Reply 10 of 22, by chris.davis925

User metadata
Rank Newbie
Rank
Newbie

Thanks again, @Dege. I have my fingers crossed that something may be possible!

Side note: even if it's not possible to restore the LockRect function to "normal", perhaps there is a way to discard these calls or always return a fake value? Obviously this function is needed for something or it wouldn't be there. Just thought I would ask. 😀

Reply 11 of 22, by Dege

User metadata
Rank l33t
Rank
l33t
chris.davis925 wrote on 2023-04-07, 04:03:

Thanks again, @Dege. I have my fingers crossed that something may be possible!

Side note: even if it's not possible to restore the LockRect function to "normal", perhaps there is a way to discard these calls or always return a fake value? Obviously this function is needed for something or it wouldn't be there. Just thought I would ask. 😀

I looked into it and got to the following. To give the application a pointer directly to the surface, it has to have row-major memory layout, it's essential because that's the only layout an application can understand. And,

- The GPU must support row-major for rendertarget textures, so it's optional in the first place. My GF1060 and AMD R7 360 supports only copying to/from row-major, but not rendering into it. On the other side, the Intel HD 530 supports row-major RT's, yeah.

- IGP's don't need GPU_UPLOAD_HEAP because system memory can already be mapped into the address space, so I gave it a try to do that with a row-major rendertarget. I turned out that a RT texture can only be row-major if it is created on a (cross-adapter) shared heap. Ok, and at the same time, shared heaps cannot be mapped (CPU-visible)...

- So, it won't work with GPU_UPLOAD_HEAP as well, even if the GPU supports row-major RT's (I don't know if there is such a discrete GPU, anyway)

GPU_UPLOAD_HEAP could still be useful in dgVoodoo because one copy could be optimized out (for most cases). But unfortunately this cannot be combined with the technique used with 'fast video memory access' (which is 'partial' video memory access technically), so I'm not sure at all if it'd help in cases like this (it could be even worse), when the texture is locked too many times per frame. 😐

So, for now I'm unsure what to do with GPU_UPLOAD_HEAP.
Btw, faking surface lock for UnrealEd might worth a try. I don't have an idea why it does it in the first place.

Reply 12 of 22, by chris.davis925

User metadata
Rank Newbie
Rank
Newbie
Dege wrote on 2023-04-19, 18:24:
I looked into it and got to the following. To give the application a pointer directly to the surface, it has to have row-major m […]
Show full quote
chris.davis925 wrote on 2023-04-07, 04:03:

Thanks again, @Dege. I have my fingers crossed that something may be possible!
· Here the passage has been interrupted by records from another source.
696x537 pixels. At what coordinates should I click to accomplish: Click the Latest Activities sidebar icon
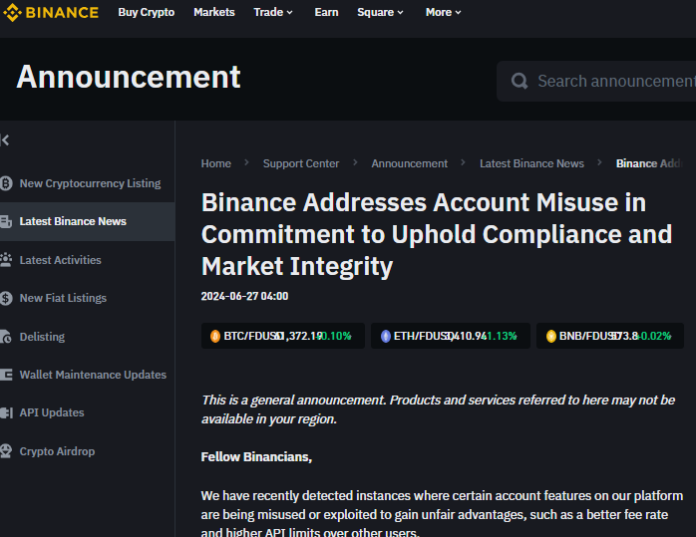[6, 260]
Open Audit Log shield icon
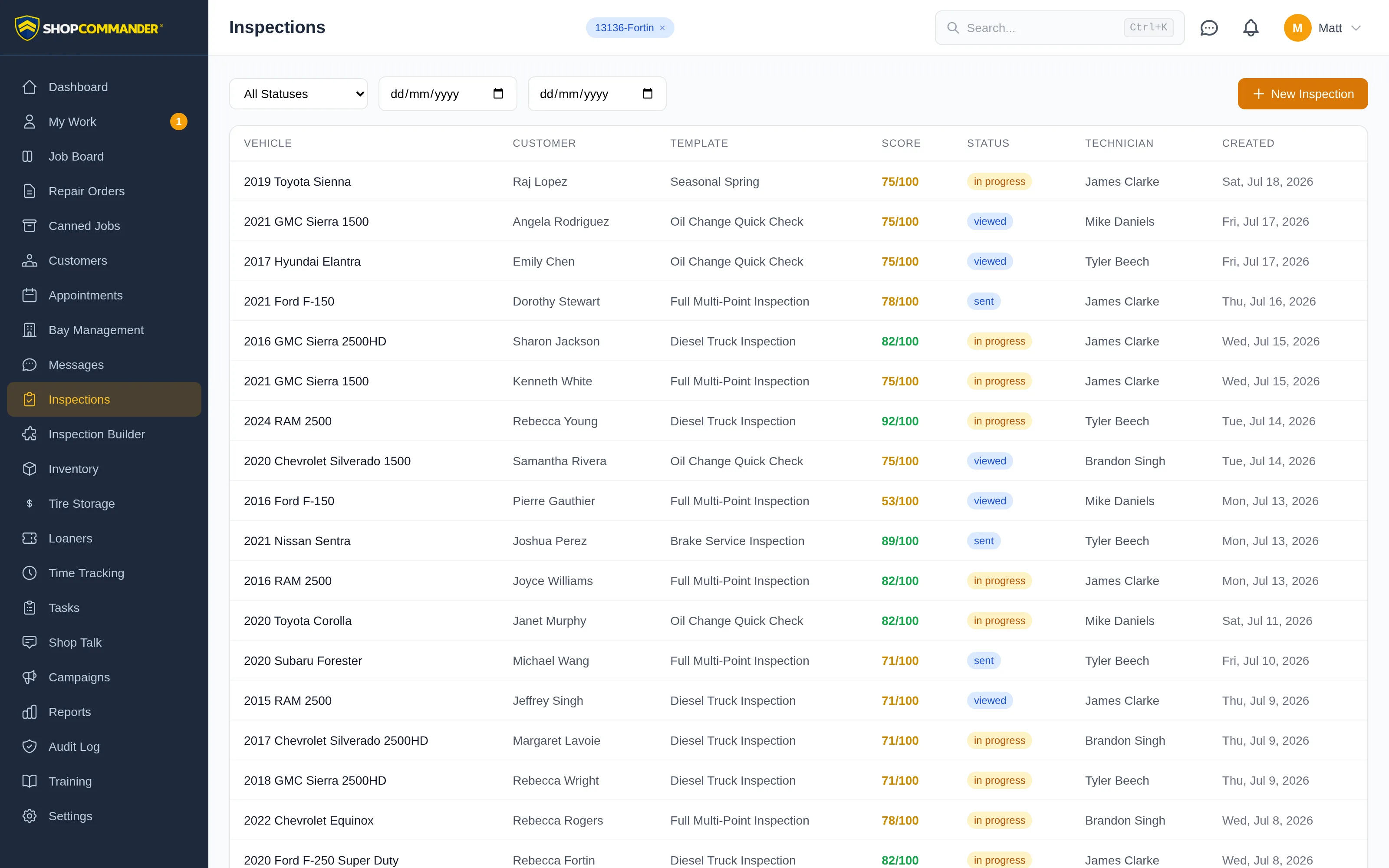 [29, 746]
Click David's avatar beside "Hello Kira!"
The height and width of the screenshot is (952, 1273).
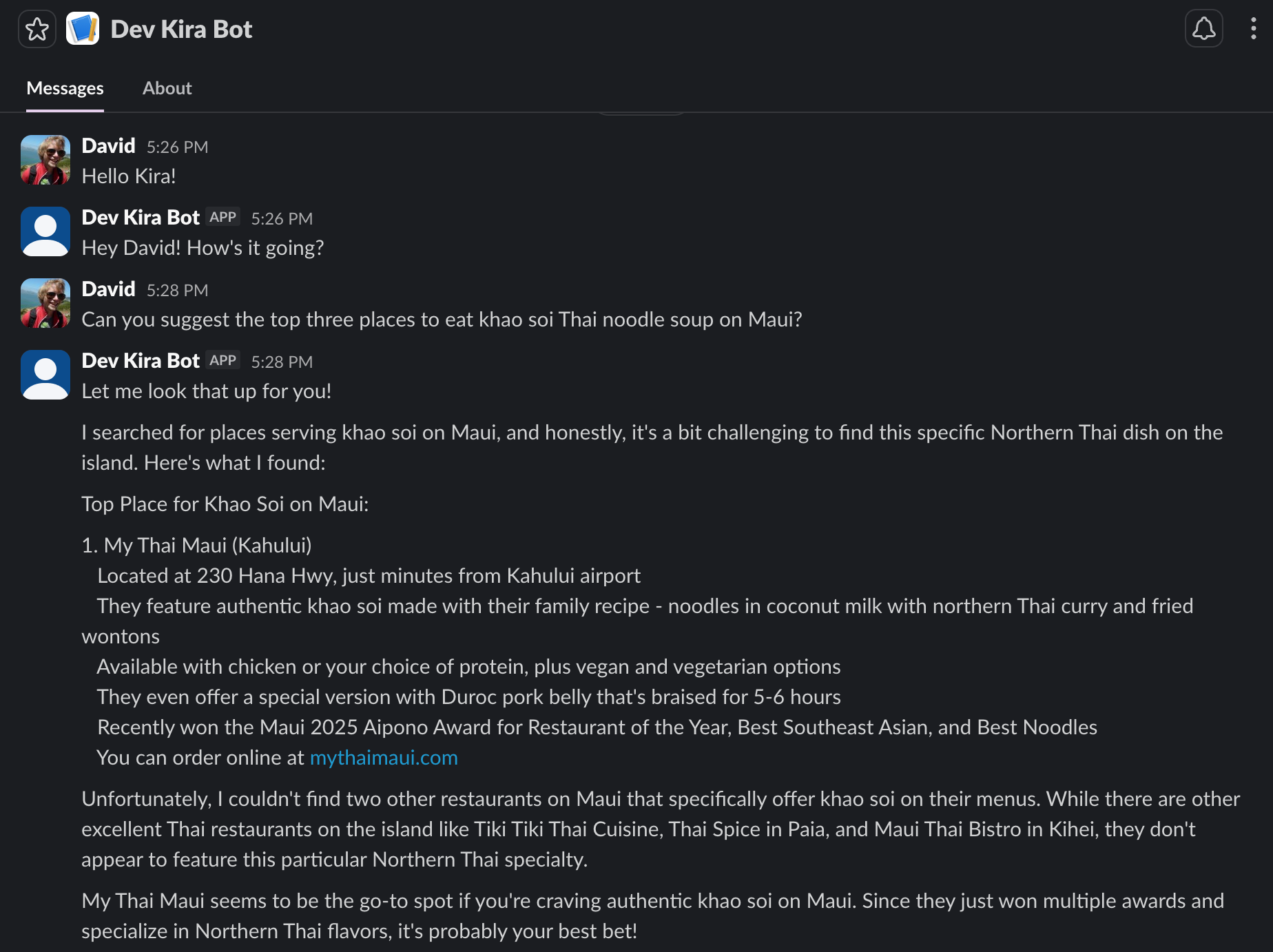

Side note: even if it's not possible to restore the LockRect function to "normal", perhaps there is a way to discard these calls or always return a fake value? Obviously this function is needed for something or it wouldn't be there. Just thought I would ask. 😀

I looked into it and got to the following. To give the application a pointer directly to the surface, it has to have row-major memory layout, it's essential because that's the only layout an application can understand. And,

- The GPU must support row-major for rendertarget textures, so it's optional in the first place. My GF1060 and AMD R7 360 supports only copying to/from row-major, but not rendering into it. On the other side, the Intel HD 530 supports row-major RT's, yeah.

- IGP's don't need GPU_UPLOAD_HEAP because system memory can already be mapped into the address space, so I gave it a try to do that with a row-major rendertarget. I turned out that a RT texture can only be row-major if it is created on a (cross-adapter) shared heap. Ok, and at the same time, shared heaps cannot be mapped (CPU-visible)...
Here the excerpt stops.